▸ **DATA FOR PROCESSING**
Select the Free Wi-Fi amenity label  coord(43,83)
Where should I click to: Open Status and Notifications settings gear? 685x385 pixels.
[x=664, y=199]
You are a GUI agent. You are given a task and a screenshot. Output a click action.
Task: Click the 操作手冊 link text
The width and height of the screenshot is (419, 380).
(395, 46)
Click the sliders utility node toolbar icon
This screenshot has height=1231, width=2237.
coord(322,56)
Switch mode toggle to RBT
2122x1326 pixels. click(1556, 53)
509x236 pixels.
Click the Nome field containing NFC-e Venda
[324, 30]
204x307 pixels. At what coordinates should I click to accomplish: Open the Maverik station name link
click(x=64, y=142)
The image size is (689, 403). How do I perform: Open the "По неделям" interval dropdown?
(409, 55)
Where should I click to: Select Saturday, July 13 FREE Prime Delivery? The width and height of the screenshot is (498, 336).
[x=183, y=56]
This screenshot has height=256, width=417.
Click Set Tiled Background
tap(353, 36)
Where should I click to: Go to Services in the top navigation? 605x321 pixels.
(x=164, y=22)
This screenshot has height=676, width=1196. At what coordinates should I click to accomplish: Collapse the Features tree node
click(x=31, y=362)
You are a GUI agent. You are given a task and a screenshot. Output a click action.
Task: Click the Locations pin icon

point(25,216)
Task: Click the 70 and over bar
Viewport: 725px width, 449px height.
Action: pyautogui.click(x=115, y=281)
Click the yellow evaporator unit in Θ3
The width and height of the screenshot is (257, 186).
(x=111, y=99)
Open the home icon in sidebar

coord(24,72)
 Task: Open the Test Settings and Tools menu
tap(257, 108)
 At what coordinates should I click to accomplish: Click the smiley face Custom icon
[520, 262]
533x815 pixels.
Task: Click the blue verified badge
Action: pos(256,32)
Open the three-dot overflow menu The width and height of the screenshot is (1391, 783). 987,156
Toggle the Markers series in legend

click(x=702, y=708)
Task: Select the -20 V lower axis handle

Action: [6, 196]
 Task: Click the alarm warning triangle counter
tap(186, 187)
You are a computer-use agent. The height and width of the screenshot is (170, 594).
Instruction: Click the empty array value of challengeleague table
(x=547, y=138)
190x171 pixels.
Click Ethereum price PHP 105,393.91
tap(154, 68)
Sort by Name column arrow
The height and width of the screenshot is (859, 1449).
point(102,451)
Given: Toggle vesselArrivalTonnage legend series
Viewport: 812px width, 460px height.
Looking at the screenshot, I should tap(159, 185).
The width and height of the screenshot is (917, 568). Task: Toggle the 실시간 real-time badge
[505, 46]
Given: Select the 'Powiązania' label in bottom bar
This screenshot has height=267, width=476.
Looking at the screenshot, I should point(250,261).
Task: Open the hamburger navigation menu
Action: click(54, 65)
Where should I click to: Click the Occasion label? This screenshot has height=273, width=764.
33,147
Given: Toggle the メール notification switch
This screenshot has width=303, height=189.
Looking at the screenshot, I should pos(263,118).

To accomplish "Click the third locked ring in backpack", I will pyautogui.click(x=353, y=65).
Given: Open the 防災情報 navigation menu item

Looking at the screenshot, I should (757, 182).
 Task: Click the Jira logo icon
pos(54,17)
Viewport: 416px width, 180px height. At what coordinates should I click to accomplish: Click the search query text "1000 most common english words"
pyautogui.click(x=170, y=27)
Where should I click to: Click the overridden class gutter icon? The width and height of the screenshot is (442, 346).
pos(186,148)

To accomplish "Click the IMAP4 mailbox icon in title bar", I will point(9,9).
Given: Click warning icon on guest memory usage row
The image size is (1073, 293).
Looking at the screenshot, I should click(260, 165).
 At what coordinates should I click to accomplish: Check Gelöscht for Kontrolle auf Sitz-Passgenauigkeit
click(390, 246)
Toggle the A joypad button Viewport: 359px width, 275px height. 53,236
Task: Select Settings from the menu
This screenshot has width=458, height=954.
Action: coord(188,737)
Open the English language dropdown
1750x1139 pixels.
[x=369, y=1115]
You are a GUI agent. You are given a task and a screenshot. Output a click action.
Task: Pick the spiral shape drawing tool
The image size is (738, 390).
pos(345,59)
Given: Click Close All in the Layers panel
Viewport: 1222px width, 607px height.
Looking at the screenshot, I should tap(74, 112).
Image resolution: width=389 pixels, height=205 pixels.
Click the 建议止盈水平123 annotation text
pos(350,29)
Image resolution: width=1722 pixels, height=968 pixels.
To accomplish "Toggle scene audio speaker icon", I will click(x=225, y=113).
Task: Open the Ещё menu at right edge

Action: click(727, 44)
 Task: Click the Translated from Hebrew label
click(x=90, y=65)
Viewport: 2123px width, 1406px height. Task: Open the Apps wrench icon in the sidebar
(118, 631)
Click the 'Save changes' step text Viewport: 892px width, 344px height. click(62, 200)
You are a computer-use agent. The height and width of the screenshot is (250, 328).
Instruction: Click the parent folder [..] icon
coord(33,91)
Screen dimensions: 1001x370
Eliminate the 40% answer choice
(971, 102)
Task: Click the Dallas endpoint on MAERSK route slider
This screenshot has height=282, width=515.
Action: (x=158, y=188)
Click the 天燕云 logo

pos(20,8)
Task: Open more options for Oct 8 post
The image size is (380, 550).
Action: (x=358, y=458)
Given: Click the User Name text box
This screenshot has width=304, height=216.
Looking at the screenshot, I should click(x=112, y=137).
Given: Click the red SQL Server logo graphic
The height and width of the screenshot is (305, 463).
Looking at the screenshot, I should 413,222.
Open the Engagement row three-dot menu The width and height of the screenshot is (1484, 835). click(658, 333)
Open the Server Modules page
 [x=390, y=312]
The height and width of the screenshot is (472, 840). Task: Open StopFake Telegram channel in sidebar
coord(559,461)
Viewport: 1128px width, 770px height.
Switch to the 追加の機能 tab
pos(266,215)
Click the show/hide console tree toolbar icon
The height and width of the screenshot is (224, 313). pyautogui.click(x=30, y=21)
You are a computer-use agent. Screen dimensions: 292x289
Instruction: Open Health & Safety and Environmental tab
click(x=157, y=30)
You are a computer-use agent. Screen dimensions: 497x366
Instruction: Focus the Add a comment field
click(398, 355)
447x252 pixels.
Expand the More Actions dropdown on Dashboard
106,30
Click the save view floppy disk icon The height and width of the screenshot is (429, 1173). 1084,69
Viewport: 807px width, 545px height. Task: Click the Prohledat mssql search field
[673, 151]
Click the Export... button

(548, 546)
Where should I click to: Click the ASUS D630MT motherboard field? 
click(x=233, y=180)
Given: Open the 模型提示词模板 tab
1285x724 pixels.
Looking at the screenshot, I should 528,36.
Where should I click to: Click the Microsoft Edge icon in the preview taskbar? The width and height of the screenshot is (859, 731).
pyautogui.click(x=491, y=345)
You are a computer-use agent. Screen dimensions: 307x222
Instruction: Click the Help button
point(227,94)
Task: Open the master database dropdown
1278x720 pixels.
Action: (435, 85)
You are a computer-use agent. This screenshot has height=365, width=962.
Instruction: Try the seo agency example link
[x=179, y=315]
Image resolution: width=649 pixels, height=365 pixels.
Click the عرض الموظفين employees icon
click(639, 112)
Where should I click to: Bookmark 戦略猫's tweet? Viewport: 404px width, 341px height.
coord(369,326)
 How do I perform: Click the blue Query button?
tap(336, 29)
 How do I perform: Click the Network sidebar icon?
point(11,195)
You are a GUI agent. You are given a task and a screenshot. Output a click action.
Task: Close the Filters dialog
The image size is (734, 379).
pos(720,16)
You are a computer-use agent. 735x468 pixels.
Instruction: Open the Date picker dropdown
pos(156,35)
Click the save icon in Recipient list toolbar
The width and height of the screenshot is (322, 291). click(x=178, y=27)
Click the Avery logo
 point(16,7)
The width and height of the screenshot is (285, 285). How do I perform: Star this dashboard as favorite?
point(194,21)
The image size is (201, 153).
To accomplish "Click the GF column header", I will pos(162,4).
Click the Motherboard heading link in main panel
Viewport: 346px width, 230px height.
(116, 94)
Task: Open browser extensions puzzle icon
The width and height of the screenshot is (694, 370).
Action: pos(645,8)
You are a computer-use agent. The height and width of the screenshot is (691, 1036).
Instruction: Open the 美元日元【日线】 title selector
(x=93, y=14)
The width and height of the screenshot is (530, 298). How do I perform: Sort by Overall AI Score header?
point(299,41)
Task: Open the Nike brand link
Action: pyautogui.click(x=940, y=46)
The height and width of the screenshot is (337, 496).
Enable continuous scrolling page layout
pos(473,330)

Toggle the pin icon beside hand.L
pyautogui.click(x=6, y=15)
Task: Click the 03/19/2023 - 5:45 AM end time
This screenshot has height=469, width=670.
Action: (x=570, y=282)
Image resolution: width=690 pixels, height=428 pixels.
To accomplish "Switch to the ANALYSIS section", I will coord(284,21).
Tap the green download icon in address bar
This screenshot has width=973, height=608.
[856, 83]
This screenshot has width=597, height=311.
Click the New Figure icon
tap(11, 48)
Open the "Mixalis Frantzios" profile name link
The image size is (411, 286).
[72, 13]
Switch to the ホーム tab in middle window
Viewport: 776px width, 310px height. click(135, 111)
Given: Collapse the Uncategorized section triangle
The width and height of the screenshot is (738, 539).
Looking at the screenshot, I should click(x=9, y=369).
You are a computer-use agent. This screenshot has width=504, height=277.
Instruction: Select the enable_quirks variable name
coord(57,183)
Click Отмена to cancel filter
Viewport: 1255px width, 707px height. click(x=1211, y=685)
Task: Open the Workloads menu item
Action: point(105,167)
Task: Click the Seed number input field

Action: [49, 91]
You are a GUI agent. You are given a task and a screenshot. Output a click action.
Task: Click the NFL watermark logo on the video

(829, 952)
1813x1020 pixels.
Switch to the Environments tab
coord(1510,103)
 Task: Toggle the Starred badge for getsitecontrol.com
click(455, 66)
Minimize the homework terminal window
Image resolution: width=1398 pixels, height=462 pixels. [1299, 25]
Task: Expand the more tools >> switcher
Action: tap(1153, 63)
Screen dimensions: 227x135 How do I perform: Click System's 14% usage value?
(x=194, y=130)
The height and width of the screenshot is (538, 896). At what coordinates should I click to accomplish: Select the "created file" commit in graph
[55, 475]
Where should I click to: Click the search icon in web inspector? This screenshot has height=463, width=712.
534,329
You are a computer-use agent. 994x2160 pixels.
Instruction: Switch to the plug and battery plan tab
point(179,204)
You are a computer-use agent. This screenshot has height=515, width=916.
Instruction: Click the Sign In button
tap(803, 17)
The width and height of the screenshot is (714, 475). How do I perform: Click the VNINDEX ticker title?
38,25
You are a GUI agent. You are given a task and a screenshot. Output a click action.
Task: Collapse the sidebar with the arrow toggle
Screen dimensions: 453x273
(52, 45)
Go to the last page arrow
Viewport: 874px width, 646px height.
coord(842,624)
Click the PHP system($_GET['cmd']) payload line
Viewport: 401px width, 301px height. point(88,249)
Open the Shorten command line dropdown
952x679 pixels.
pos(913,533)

▸ **TASK STATEMENT**
Reproduce verbatim the part of the data that opens with the line containing "Where should I click to: Click the Microsoft" and closes with the line containing "Action: pyautogui.click(x=940, y=46)", both lines included.

▸ **THE ANSWER**
Where should I click to: Click the Microsoft Edge icon in the preview taskbar? The width and height of the screenshot is (859, 731).
pyautogui.click(x=491, y=345)
You are a computer-use agent. Screen dimensions: 307x222
Instruction: Click the Help button
point(227,94)
Task: Open the master database dropdown
1278x720 pixels.
Action: (435, 85)
You are a computer-use agent. This screenshot has height=365, width=962.
Instruction: Try the seo agency example link
[x=179, y=315]
Image resolution: width=649 pixels, height=365 pixels.
Click the عرض الموظفين employees icon
click(639, 112)
Where should I click to: Bookmark 戦略猫's tweet? Viewport: 404px width, 341px height.
coord(369,326)
 How do I perform: Click the blue Query button?
tap(336, 29)
 How do I perform: Click the Network sidebar icon?
point(11,195)
You are a GUI agent. You are given a task and a screenshot. Output a click action.
Task: Close the Filters dialog
The image size is (734, 379).
pos(720,16)
You are a computer-use agent. 735x468 pixels.
Instruction: Open the Date picker dropdown
pos(156,35)
Click the save icon in Recipient list toolbar
The width and height of the screenshot is (322, 291). click(x=178, y=27)
Click the Avery logo
 point(16,7)
The width and height of the screenshot is (285, 285). How do I perform: Star this dashboard as favorite?
point(194,21)
The image size is (201, 153).
To accomplish "Click the GF column header", I will pos(162,4).
Click the Motherboard heading link in main panel
Viewport: 346px width, 230px height.
(116, 94)
Task: Open browser extensions puzzle icon
The width and height of the screenshot is (694, 370).
Action: pos(645,8)
You are a computer-use agent. The height and width of the screenshot is (691, 1036).
Instruction: Open the 美元日元【日线】 title selector
(x=93, y=14)
The width and height of the screenshot is (530, 298). How do I perform: Sort by Overall AI Score header?
point(299,41)
Task: Open the Nike brand link
Action: pyautogui.click(x=940, y=46)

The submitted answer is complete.